In the entries that follow, identify the line containing "How do I perform: Open" and return it together with all later lines, exactly as they appear.
(TASK DATA begins)
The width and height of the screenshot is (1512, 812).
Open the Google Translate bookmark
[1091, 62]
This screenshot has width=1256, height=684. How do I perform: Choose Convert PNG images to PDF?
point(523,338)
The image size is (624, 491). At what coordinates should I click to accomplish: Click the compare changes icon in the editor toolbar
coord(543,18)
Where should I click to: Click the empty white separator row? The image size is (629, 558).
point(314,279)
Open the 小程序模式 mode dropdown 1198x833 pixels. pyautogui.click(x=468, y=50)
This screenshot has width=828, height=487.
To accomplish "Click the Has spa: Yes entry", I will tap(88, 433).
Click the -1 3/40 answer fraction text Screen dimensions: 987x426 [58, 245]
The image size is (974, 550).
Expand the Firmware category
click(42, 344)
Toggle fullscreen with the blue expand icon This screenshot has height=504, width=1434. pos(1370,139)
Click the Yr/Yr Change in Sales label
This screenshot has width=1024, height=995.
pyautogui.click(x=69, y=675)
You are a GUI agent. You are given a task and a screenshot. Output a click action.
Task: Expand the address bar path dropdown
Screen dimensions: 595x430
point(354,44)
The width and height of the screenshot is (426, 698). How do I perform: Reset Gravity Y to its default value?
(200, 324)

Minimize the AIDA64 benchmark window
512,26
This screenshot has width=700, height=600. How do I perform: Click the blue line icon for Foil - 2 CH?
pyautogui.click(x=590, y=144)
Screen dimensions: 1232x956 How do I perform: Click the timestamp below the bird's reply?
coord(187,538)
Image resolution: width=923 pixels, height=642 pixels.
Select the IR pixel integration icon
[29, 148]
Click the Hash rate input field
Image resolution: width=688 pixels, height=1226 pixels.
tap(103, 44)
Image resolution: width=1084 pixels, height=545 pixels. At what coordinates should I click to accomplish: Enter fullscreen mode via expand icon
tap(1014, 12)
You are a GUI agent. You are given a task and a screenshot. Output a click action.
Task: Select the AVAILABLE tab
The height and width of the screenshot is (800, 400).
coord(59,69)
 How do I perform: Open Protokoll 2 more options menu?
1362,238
(TASK DATA ends)
> _SOLUTION TO THE PROBLEM_
 How do I perform: Open Protokoll 2 more options menu?
1362,238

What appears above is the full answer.